The 2025 All-Ireland Under-20 Hurling Championship final was a hurling match that was played on 31 May to determine the winners of the 2025 All-Ireland Under-20 Hurling Championship, the 62nd season of the All-Ireland Under-20 Hurling Championship, a tournament organised by the Gaelic Athletic Association for the champion teams of Leinster and Munster.

The final was contested by Tipperary of Munster and Kilkenny of Leinster and was shown live on TG4.
It was the 10th meeting between the two teams in the final overall and a first meeting in the final in 17 years.
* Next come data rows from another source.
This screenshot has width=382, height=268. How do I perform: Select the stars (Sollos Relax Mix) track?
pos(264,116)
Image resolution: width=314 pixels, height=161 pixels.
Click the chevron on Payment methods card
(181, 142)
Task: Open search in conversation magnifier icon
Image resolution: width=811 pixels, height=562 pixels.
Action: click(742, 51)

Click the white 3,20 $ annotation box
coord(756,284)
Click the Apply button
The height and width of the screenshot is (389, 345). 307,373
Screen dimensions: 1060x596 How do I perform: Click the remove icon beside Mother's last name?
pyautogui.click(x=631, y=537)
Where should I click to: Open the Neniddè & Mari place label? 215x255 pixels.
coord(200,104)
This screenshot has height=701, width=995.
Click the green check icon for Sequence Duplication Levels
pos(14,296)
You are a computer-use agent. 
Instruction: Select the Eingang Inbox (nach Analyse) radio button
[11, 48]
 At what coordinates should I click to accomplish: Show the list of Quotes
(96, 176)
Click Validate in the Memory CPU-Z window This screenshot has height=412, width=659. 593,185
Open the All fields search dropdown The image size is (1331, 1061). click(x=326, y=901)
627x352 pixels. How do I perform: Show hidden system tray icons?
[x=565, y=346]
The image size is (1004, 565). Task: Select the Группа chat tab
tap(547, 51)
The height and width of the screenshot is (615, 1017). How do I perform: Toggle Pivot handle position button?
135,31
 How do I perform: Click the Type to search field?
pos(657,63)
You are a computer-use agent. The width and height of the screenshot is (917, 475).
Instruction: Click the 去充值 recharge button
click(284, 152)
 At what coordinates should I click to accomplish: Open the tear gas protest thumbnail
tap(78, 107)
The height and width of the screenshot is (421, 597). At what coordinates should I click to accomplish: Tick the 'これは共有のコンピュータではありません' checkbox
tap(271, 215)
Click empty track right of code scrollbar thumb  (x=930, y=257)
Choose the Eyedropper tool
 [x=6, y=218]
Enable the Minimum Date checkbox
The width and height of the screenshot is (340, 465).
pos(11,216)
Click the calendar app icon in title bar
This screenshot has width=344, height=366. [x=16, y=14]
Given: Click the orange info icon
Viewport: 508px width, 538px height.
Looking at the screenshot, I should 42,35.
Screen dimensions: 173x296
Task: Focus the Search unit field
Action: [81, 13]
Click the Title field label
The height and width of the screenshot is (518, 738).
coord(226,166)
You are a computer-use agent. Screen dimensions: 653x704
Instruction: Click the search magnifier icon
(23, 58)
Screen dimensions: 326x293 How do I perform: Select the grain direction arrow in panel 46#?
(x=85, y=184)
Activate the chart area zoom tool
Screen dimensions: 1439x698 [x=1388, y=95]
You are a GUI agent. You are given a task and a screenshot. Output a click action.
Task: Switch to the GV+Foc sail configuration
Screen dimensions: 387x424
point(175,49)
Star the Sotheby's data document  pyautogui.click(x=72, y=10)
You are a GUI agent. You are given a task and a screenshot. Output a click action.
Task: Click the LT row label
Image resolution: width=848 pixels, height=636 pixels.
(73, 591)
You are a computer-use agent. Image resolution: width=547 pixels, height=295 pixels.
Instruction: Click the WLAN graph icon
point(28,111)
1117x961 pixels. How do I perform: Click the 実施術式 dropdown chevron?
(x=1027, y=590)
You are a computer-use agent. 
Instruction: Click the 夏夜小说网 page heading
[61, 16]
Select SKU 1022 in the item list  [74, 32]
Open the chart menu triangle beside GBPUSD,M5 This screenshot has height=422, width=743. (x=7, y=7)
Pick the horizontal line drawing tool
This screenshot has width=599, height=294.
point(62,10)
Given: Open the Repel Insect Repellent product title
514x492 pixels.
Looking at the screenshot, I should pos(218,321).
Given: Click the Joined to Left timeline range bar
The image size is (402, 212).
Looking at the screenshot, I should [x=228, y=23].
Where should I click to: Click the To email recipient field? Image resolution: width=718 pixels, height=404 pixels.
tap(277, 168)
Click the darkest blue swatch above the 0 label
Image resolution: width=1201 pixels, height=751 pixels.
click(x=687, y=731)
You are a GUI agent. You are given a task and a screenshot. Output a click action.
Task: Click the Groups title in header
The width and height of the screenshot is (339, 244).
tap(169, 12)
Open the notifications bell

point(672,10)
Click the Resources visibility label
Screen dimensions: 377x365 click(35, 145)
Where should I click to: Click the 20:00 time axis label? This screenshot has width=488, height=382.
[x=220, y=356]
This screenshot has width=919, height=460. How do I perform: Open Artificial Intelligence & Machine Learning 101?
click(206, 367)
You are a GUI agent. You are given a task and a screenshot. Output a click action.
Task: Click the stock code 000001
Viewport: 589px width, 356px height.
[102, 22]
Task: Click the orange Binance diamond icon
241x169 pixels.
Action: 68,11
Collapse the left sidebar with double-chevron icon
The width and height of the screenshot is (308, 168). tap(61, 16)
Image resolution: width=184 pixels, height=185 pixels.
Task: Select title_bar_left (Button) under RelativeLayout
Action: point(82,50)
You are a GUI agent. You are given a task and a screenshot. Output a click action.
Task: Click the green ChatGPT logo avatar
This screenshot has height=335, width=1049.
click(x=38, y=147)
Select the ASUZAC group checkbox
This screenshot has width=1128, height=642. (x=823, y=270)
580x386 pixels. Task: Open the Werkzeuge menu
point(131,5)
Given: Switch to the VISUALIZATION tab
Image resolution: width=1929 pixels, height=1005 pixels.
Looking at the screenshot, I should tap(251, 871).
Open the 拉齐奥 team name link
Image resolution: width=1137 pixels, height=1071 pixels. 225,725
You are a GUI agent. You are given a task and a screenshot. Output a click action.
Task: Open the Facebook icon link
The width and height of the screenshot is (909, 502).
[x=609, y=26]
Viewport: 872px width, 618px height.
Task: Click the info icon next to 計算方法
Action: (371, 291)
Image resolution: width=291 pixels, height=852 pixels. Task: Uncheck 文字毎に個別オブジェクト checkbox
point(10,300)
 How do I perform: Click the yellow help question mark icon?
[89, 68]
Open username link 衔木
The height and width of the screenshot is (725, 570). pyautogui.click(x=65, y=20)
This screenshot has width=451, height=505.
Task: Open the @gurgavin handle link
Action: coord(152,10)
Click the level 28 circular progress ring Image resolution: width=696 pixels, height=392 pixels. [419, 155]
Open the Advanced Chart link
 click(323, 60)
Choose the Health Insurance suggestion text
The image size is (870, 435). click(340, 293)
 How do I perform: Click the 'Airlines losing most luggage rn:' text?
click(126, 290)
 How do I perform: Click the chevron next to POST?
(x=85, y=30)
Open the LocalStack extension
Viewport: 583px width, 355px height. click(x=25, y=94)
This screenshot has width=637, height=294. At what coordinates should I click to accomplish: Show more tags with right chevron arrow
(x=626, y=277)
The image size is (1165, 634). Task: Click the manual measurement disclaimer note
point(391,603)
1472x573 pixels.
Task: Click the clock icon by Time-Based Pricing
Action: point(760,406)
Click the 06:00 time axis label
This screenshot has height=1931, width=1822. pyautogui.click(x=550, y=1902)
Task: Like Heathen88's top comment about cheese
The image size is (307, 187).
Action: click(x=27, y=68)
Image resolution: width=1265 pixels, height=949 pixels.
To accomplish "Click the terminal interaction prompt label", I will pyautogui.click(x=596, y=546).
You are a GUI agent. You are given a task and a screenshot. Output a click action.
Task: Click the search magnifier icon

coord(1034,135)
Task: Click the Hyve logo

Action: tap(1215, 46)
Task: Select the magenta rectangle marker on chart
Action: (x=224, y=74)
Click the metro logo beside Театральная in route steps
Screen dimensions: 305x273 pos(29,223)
Tipperary managed by Brendan Cummins and captained by Sam O'Farrell won the game on a 3-19 to 1-6 scoreline to claim their 12th championship title overall and a first title in six years.

==Match==
===Details===

31 May 2025
Tipperary 3-19 - 1-16 Kilkenny
  Tipperary : Paddy McCormack 2-1, Conor Martin 1-4, Darragh McCarthy 0-5 (5fs), Oisín O’Donoghue 0-3 (1s/l), Sam O’Farrell, Adam Daly, Cathal English 0-2 each.
   Kilkenny: Michael Brennan 0-11 (8fs), Marty Murphy 1-2, Jeff Neary, Ed McDermott, Greg Kelly 0-1 each.